REQUIRED WORK:
Although the data below contains pictures, please reproduce only its words, exactly.

#### MATERIAL FOR THE TASK

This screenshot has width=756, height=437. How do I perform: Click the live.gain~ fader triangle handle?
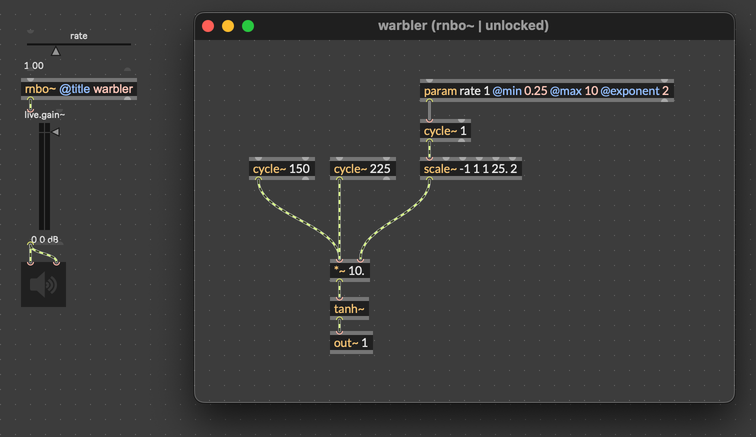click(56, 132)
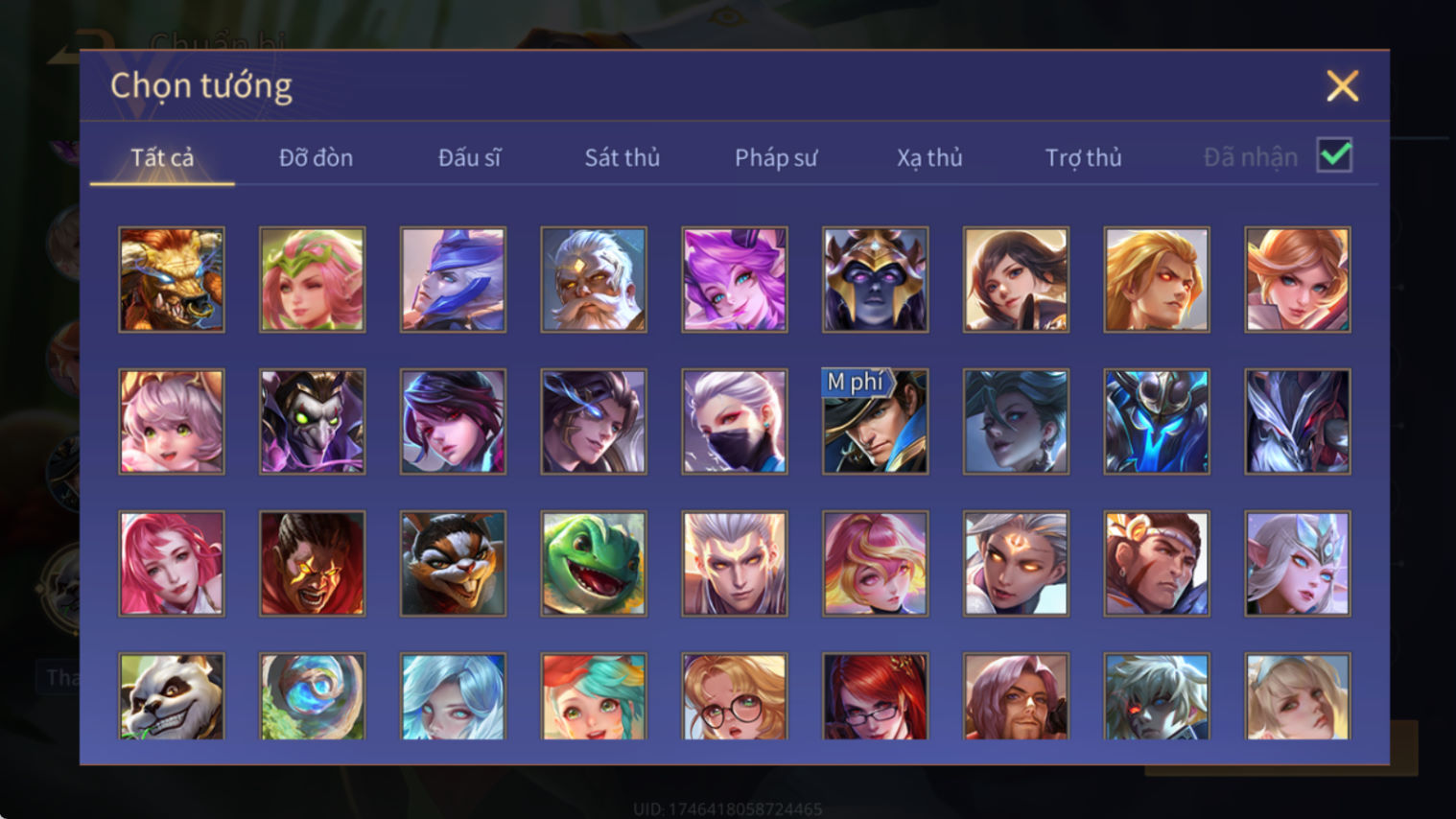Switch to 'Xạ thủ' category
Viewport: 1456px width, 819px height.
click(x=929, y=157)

########

WORKED SOLUTION:
This screenshot has width=756, height=437. How do I perform: Click the live.gain~ fader triangle handle?
click(56, 132)
Switch to 'Xạ thủ' category
Viewport: 1456px width, 819px height.
click(x=929, y=157)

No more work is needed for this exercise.